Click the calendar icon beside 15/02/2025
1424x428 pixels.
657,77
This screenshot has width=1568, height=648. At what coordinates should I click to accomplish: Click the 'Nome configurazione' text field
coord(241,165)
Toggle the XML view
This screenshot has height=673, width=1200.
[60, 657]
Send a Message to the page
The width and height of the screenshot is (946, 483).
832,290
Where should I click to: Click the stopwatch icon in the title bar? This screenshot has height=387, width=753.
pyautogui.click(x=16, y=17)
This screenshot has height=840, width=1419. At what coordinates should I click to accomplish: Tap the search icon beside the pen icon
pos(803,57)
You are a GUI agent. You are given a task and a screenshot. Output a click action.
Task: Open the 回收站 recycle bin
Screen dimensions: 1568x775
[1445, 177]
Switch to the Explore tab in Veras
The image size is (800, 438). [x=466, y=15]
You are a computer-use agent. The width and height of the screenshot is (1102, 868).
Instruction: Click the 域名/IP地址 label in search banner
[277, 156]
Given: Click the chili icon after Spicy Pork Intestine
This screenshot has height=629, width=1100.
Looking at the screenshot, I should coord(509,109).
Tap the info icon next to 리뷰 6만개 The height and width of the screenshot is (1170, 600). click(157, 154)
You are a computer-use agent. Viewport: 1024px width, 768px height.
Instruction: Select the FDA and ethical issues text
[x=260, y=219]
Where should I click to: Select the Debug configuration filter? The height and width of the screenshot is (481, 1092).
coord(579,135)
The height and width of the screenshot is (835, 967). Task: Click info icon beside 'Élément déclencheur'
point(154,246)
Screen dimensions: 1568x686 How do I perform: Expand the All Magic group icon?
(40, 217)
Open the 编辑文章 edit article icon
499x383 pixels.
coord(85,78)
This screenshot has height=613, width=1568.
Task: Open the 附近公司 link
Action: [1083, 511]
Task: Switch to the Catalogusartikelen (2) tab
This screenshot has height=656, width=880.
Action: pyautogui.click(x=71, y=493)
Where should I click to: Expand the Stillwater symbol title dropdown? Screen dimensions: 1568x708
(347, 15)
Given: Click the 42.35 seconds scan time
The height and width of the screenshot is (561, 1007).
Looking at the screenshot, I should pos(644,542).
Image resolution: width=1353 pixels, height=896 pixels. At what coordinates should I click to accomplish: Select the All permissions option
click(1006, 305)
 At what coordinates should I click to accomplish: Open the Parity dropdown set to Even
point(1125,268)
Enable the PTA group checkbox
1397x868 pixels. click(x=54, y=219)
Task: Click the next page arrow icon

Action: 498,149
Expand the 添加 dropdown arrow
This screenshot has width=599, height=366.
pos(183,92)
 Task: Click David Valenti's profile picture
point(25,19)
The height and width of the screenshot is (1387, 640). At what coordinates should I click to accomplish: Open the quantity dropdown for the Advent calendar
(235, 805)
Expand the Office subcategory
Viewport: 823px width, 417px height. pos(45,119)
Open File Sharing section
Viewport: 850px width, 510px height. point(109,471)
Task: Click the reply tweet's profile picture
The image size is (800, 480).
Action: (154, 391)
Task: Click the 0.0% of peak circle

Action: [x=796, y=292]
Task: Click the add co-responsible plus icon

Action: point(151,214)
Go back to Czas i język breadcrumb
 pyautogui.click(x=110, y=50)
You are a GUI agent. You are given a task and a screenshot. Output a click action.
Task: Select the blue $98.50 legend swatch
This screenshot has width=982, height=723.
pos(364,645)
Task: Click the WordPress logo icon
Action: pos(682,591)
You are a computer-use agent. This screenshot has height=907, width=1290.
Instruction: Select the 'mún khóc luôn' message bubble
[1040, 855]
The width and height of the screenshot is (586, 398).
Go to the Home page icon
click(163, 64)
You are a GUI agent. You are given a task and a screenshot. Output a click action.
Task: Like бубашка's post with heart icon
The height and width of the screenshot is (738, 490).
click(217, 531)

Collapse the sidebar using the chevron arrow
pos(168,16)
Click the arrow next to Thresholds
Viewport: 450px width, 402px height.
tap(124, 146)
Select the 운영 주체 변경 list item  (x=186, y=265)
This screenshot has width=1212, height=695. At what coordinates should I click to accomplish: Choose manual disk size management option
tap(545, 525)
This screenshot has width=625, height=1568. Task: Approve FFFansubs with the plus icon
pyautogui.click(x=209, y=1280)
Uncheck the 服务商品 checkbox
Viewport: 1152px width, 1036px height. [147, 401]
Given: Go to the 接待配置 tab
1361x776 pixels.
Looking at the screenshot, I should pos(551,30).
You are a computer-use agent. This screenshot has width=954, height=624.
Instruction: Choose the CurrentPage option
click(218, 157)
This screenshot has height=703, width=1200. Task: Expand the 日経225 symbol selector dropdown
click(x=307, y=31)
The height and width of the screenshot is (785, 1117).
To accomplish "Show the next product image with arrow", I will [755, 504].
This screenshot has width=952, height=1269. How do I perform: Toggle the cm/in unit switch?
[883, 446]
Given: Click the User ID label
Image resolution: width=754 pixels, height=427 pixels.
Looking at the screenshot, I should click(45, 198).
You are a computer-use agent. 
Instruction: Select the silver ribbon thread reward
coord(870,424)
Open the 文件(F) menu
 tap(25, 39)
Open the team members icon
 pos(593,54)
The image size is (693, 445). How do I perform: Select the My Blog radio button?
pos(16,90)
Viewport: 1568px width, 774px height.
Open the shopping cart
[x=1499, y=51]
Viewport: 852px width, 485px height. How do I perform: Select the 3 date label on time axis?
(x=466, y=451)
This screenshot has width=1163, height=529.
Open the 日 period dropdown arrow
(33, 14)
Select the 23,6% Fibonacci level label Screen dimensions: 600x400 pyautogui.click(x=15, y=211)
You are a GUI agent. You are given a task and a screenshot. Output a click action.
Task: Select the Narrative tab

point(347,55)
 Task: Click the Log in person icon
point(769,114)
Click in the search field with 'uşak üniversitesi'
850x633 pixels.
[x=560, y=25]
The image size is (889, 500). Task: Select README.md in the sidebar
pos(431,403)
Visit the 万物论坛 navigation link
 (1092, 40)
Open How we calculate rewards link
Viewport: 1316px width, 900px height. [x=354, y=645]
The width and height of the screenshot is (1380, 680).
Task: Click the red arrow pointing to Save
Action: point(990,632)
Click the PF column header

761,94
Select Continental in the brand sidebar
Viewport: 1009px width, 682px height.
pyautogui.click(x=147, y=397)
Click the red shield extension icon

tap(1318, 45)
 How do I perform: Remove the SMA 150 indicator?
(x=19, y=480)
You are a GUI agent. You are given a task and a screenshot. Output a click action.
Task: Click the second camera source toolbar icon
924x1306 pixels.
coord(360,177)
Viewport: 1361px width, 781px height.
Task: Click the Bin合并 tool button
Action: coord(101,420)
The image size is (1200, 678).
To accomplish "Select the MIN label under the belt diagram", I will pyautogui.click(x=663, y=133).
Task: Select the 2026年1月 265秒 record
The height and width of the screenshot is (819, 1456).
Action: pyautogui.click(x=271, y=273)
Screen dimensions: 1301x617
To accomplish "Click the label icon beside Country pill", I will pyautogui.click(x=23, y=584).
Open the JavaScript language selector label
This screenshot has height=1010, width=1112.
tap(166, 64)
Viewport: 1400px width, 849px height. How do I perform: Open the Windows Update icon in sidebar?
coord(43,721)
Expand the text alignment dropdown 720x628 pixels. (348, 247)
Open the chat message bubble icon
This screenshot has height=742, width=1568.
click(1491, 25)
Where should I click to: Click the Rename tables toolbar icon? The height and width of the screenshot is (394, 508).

:::

[Your assignment] Each line from the top of the listing down to and including the one containing "Send a Message to the page" should be transcribed exactly; nothing else is to be output.

[Solution]
Click the calendar icon beside 15/02/2025
1424x428 pixels.
657,77
This screenshot has width=1568, height=648. At what coordinates should I click to accomplish: Click the 'Nome configurazione' text field
coord(241,165)
Toggle the XML view
This screenshot has height=673, width=1200.
[60, 657]
Send a Message to the page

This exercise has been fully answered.